Written exercise A
According to the inspection report, what state was Crystal River 3 in when the inspection period began?

Text extract
┄┄┄┄┄┄┄┄┄┄┄┄┄┄┄┄┄┄┄┄
The report covered a three month period of inspection by the resident inspectors. The NRCs program for overseeing the safe operation of commercial nuclear power reactors is described in NUREG-1649, Reactor Oversight Process, Revision 4, dated December 2006.
NRC Identified
& Self-Revealing Findings No findings were identified
Licensee-Identified Violations
None
REPORT DETAILS
Summary of Plant Status:
Crystal River 3 began the inspection period in No Mode with the full core off-loaded to the spent fuel pool. The unit remained in this condition for the remainder of the inspection period.
REACTOR SAFETY
Cornerstones: Initiating Events, Mitigating Systems, Barrier Integrity
1R04 Equipment Alignment
.1 Partial Equipment Walkdowns
a. Inspection Scope
The inspectors performed walkdowns of the critical portions of selected trains to verify correct system alignment. The inspectors reviewed plant documents to determine the correct system and power alignments, and the required positions of select valves and breakers. The inspectors verified that the licensee had properly identified and resolved equipment alignment problems that could cause initiating events or impact mitigating system availability. The inspectors verified the following three partial system alignments through system walkdowns. Documents used to facilitate the system walkdowns are listed in the attachment.
- control complex chiller CHHE-1A while CHHE-1B was out of service for planned maintenance
- A train decay heat removal (DHR), raw water (RW), and decay heat closed cycle cooling (DC) systems while B train emergency core cooling system (ECCS) was out of service for a planned outage
- decay heat closed cycle cooling pump DCP-1A, emergency diesel generator EGDG-1A, 4160 volt engineered safeguards (ES) bus 3A, and 480 volt ES bus 3A while DCP-1B was out of service for planned maintenance
b. Findings
No findings were identified
1R05 Fire Protection
Fire Area Walkdowns
a. Inspection Scope
The inspectors walked down accessible portions of the plant to assess the licensees implementation of the fire protection program. The inspectors checked that the areas were free of transient combustible material and other ignition sources. Also, fire detection and suppression capabilities, fire barriers, and compensatory measures for fire protection problems were verified. The inspectors checked fire suppression and detection equipment to determine whether conditions or deficiencies existed which could impair the function of the equipment. The inspectors selected the areas based on a review of the licensees probabilistic risk assessment. The inspectors also reviewed the licensees fire protection program to verify the requirements of final safety analysis report (FSAR) Section 9.8, Plant Fire Protection Program, were met. Documents reviewed are listed in the attachment. The inspectors toured the following five areas important to safety:
- auxiliary building spent fuel pool area
- motor control center (MCC) 3A1 and 3B1 areas
- HVAC equipment fan room (control complex 164 elevation)
┄┄┄┄┄┄┄┄┄┄┄┄┄┄┄┄┄┄┄┄
Provided data
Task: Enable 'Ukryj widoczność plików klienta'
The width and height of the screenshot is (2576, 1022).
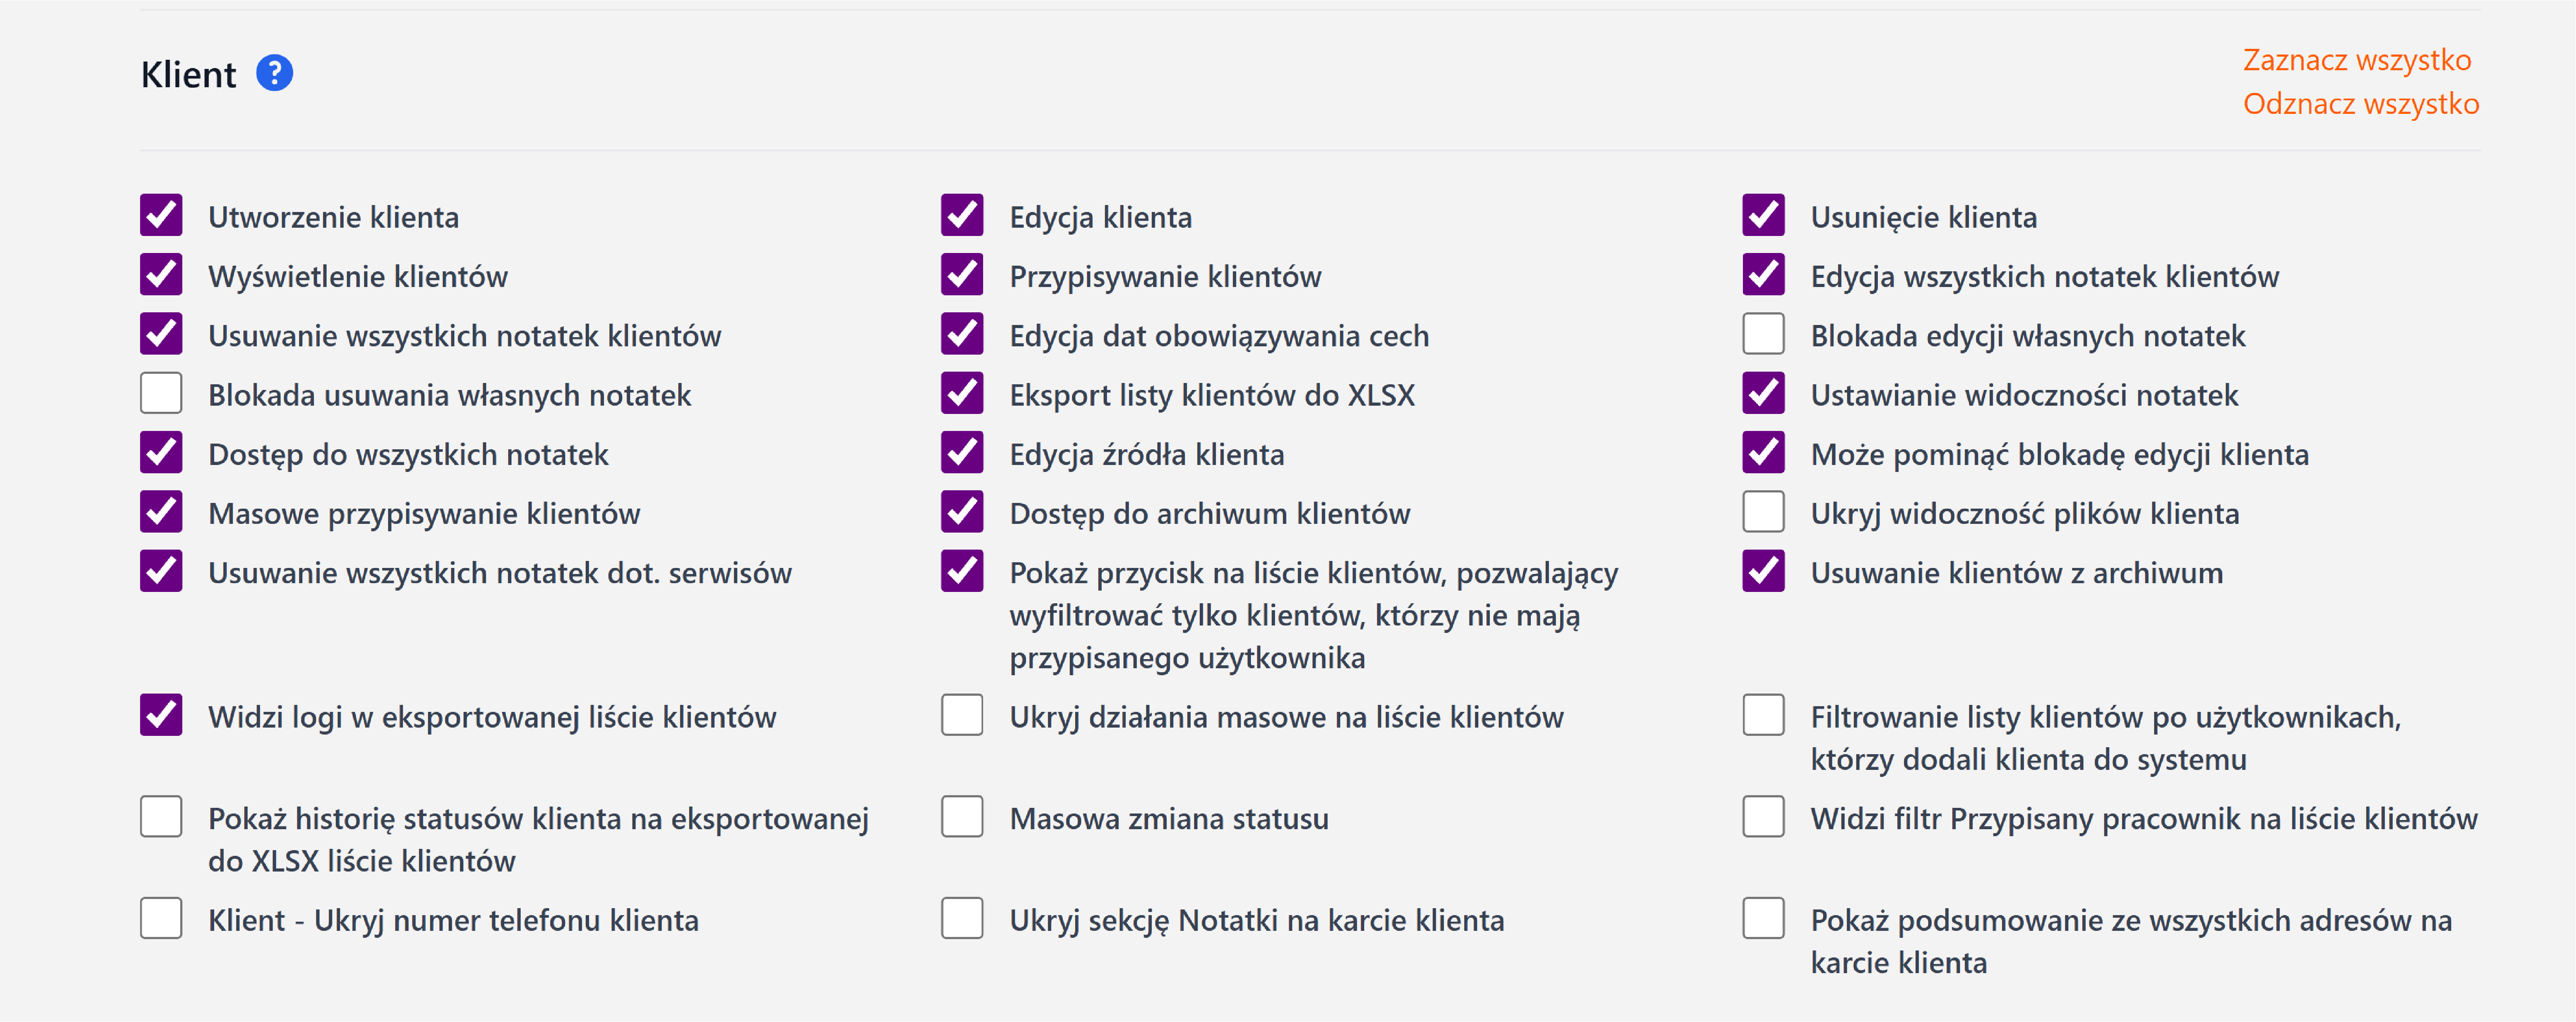Action: pos(1763,512)
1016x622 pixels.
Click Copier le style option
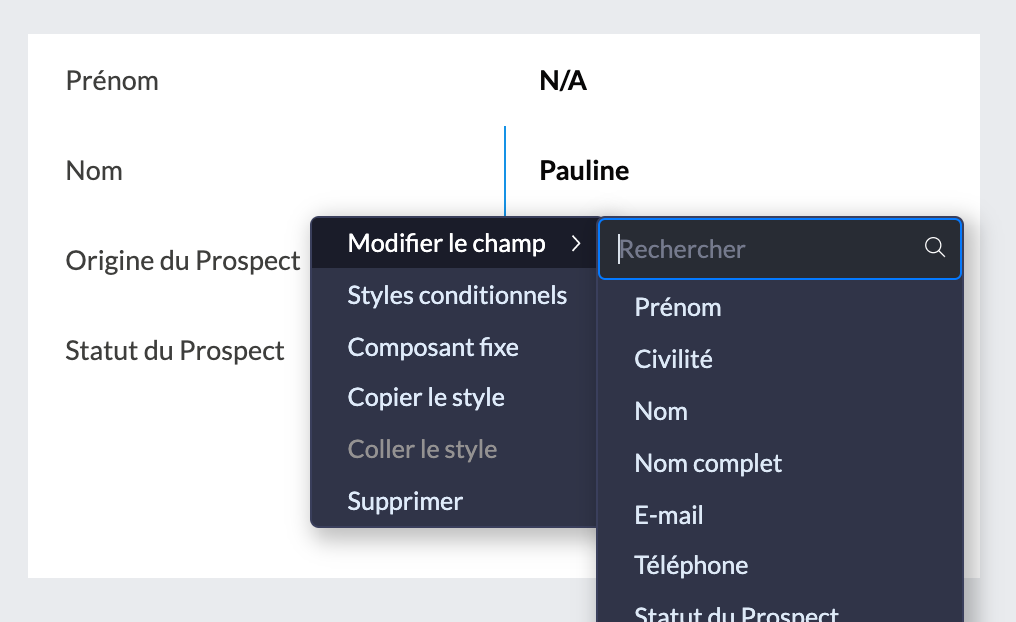[x=426, y=398]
┄┄┄┄┄┄┄┄┄┄┄┄┄┄┄┄┄┄┄┄
Written exercise B
Report how many lines of the records contain the string "widoczność". Case counts.

Result A
It was in No Mode, with the full core off-loaded to the spent fuel pool.

Result B
1